**WORK REQUIRED**
Write out the records again, starting with the line with "Given: Click the blue" and going on through the line with "pyautogui.click(x=47, y=66)". Swap "breakpoint icon" for "breakpoint marker" and leave everything else as it is.

**RECORD SET**
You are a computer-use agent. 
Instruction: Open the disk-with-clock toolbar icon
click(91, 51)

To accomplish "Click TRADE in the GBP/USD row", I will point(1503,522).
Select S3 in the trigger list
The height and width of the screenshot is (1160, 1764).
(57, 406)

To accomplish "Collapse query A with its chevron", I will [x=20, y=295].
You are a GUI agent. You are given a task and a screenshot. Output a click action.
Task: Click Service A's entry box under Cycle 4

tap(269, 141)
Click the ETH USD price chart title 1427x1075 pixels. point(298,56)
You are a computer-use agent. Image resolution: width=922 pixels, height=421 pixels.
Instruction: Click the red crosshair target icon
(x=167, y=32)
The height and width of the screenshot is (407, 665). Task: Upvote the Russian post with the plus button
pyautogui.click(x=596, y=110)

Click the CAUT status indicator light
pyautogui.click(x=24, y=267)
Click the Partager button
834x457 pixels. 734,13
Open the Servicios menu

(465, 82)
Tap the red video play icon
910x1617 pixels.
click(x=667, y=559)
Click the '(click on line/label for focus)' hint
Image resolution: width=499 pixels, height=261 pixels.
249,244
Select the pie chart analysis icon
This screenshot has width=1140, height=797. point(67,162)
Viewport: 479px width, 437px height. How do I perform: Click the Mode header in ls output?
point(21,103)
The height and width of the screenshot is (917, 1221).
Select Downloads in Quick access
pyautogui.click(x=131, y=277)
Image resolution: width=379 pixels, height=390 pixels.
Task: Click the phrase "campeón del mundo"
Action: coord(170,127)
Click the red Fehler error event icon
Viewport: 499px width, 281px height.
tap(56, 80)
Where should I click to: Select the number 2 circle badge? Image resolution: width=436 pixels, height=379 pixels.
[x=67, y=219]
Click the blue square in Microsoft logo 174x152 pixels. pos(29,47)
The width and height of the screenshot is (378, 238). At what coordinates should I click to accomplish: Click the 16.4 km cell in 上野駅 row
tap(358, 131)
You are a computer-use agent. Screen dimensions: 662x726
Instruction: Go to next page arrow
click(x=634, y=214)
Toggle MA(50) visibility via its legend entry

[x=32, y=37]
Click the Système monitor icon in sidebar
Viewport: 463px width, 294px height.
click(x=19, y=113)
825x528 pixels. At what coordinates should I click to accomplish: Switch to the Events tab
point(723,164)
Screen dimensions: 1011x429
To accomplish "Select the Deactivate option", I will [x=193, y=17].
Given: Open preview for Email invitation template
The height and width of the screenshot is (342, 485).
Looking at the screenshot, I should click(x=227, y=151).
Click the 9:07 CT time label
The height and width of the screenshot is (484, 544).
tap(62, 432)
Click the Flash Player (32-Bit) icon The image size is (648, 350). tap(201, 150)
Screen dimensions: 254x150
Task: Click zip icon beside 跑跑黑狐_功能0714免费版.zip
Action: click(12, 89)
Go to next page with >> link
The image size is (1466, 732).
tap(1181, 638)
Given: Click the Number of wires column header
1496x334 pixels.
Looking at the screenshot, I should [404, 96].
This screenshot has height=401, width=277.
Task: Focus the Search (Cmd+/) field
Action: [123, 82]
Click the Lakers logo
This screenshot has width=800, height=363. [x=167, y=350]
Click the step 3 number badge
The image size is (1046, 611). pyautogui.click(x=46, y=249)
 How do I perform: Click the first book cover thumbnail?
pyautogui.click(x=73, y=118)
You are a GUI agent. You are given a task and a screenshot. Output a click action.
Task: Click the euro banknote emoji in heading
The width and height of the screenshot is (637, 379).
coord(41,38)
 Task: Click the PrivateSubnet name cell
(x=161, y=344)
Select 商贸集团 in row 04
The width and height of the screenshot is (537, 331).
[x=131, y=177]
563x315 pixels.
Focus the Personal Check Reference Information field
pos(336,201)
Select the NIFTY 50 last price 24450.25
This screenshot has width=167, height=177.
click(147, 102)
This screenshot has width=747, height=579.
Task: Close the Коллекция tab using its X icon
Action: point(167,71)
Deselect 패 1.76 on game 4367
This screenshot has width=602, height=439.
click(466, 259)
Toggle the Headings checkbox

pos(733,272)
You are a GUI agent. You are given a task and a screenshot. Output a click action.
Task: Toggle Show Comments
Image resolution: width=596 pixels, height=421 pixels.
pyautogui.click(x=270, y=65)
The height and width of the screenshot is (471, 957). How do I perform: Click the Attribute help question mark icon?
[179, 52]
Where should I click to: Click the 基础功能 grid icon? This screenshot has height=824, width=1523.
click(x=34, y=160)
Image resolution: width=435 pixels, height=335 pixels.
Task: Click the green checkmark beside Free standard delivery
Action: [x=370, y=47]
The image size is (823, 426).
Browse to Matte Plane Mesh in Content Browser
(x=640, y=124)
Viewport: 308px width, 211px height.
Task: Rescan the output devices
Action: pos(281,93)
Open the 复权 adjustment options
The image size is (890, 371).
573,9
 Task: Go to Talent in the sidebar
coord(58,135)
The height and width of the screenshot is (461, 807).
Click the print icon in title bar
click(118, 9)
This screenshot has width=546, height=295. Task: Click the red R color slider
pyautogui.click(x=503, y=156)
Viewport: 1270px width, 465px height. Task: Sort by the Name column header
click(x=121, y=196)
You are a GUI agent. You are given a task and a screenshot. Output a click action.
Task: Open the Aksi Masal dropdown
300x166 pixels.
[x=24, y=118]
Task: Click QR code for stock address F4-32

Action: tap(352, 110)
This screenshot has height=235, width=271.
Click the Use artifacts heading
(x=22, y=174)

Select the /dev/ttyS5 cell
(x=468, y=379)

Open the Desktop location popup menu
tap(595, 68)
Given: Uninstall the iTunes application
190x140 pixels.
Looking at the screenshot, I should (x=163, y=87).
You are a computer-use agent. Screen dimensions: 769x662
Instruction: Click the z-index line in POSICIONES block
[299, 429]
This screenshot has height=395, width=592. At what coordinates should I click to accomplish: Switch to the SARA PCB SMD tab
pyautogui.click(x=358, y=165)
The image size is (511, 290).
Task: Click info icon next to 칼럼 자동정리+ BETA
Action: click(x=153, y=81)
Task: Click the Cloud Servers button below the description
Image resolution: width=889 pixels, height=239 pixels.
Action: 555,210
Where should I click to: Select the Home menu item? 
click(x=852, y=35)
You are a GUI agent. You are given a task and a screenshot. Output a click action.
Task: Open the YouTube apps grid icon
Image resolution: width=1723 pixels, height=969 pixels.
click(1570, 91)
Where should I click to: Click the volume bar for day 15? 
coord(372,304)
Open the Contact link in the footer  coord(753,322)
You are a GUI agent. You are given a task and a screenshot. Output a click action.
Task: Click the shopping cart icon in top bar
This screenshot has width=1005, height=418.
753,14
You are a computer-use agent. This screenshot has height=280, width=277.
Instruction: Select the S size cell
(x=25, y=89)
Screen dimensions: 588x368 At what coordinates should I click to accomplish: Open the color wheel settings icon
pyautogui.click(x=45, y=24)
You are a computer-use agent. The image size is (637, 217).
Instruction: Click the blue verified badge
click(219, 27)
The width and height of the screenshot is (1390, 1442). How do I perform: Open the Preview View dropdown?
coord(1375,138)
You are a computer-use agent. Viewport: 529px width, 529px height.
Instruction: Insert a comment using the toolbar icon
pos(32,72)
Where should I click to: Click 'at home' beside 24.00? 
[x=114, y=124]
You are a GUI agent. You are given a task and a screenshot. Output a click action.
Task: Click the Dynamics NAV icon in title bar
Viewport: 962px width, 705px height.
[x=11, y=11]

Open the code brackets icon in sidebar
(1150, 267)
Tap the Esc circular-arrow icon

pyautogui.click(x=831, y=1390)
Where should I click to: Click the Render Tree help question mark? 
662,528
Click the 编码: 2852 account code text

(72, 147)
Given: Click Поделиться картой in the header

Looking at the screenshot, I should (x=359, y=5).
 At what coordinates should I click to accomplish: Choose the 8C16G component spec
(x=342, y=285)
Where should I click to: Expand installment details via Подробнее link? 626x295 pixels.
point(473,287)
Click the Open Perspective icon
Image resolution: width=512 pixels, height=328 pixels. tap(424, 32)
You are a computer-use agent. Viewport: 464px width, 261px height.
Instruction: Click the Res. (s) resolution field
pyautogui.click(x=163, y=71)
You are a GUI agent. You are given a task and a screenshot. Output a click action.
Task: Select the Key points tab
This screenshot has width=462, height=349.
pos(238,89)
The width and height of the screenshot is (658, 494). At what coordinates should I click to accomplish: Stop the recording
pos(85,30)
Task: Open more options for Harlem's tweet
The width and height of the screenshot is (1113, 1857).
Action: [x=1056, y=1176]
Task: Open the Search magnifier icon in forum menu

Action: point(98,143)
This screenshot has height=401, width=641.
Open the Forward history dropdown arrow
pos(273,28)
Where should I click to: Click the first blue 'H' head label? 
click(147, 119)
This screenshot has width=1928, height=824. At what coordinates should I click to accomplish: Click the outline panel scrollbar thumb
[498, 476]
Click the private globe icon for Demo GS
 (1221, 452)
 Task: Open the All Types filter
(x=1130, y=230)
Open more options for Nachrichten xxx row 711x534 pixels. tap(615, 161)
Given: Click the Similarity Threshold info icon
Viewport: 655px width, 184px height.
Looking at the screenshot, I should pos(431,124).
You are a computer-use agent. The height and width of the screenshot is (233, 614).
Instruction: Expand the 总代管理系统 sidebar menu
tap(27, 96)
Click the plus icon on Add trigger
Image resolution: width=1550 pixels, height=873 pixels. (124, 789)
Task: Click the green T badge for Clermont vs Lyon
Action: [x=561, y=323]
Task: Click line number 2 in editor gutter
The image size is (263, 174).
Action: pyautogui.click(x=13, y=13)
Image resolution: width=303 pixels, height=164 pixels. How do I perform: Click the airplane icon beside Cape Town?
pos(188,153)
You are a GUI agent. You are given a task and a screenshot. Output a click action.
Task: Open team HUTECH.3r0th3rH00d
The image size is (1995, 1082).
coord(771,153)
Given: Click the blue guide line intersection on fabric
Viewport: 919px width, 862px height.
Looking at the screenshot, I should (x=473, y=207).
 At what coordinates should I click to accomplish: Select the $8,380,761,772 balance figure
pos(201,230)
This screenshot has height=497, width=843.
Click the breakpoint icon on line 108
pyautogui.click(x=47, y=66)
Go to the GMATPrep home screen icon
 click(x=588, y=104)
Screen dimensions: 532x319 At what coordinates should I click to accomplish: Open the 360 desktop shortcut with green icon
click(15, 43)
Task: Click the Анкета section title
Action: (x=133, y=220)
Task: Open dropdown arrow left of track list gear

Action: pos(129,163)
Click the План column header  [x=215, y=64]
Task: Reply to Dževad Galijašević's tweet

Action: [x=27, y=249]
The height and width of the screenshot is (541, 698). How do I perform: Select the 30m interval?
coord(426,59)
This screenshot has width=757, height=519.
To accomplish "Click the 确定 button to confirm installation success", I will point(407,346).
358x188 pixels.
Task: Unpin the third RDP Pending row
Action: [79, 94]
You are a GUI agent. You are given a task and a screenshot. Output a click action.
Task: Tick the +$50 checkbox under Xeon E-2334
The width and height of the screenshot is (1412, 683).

**RESPONSE TO THIS EXERCISE**
Given: Click the blue guide line intersection on fabric
Viewport: 919px width, 862px height.
Looking at the screenshot, I should (x=473, y=207).
 At what coordinates should I click to accomplish: Select the $8,380,761,772 balance figure
pos(201,230)
This screenshot has height=497, width=843.
Click the breakpoint marker on line 108
pyautogui.click(x=47, y=66)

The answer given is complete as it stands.